Start of Available records
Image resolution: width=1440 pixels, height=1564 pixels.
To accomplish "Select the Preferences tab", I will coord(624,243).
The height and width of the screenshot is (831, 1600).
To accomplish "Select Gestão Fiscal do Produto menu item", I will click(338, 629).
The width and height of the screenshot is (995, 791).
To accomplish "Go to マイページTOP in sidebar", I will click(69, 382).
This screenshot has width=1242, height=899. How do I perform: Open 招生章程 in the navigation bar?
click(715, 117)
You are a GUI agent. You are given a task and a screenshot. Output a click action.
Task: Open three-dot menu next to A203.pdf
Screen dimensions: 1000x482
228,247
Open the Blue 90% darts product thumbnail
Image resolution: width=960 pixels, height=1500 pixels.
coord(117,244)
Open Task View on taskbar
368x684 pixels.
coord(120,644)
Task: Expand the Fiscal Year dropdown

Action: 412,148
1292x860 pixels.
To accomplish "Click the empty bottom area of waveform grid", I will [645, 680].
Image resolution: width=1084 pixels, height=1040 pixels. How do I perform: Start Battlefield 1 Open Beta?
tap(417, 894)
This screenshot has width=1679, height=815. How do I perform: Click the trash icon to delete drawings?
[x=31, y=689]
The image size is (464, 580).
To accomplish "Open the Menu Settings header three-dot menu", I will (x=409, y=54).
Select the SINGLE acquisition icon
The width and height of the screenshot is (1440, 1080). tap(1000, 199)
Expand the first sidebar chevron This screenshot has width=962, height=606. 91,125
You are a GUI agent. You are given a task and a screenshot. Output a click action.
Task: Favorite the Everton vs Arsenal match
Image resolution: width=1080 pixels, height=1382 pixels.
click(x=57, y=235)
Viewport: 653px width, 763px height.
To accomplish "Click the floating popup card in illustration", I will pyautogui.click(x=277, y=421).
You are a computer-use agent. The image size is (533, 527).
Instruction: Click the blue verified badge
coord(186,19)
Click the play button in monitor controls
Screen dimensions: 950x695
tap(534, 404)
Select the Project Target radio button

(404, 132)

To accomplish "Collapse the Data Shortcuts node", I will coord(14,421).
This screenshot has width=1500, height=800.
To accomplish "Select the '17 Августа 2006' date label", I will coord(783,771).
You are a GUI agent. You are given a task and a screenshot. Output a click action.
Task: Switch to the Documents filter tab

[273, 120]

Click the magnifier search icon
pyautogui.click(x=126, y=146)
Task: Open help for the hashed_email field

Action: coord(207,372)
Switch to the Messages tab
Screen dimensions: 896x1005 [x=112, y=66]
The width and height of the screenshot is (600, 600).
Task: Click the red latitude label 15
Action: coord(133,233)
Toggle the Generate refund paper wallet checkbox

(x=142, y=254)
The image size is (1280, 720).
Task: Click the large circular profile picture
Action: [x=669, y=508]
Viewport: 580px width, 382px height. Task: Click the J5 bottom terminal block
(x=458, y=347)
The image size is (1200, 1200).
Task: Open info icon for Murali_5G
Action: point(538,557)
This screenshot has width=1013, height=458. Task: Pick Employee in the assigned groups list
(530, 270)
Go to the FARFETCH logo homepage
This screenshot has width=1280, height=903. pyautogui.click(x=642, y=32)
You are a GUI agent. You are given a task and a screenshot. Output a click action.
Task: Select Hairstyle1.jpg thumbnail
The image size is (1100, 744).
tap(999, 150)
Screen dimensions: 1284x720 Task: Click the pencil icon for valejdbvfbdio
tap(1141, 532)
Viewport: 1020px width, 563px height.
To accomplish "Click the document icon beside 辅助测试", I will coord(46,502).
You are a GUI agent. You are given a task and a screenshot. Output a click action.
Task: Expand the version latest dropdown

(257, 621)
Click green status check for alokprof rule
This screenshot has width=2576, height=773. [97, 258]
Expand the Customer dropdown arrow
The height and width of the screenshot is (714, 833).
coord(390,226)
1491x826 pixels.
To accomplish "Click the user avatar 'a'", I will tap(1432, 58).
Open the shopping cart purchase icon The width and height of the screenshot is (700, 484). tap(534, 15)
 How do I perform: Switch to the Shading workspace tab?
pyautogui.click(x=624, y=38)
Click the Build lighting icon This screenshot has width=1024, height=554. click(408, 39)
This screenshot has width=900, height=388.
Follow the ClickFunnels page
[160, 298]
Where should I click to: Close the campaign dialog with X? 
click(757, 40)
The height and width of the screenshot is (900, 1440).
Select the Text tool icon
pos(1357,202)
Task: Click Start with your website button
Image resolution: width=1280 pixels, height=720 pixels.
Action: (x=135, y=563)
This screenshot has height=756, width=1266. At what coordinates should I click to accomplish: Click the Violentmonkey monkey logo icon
End of Available records
*About this task*
Your answer should consist of all lines above that include the string "will".

*Exercise solution*
To accomplish "Select the Preferences tab", I will coord(624,243).
To accomplish "Select Gestão Fiscal do Produto menu item", I will click(338, 629).
To accomplish "Go to マイページTOP in sidebar", I will click(69, 382).
To accomplish "Click the empty bottom area of waveform grid", I will [645, 680].
To accomplish "Open the Menu Settings header three-dot menu", I will (x=409, y=54).
To accomplish "Click the floating popup card in illustration", I will pyautogui.click(x=277, y=421).
To accomplish "Collapse the Data Shortcuts node", I will coord(14,421).
To accomplish "Select the '17 Августа 2006' date label", I will coord(783,771).
To accomplish "Click the document icon beside 辅助测试", I will coord(46,502).
To accomplish "Click the user avatar 'a'", I will tap(1432, 58).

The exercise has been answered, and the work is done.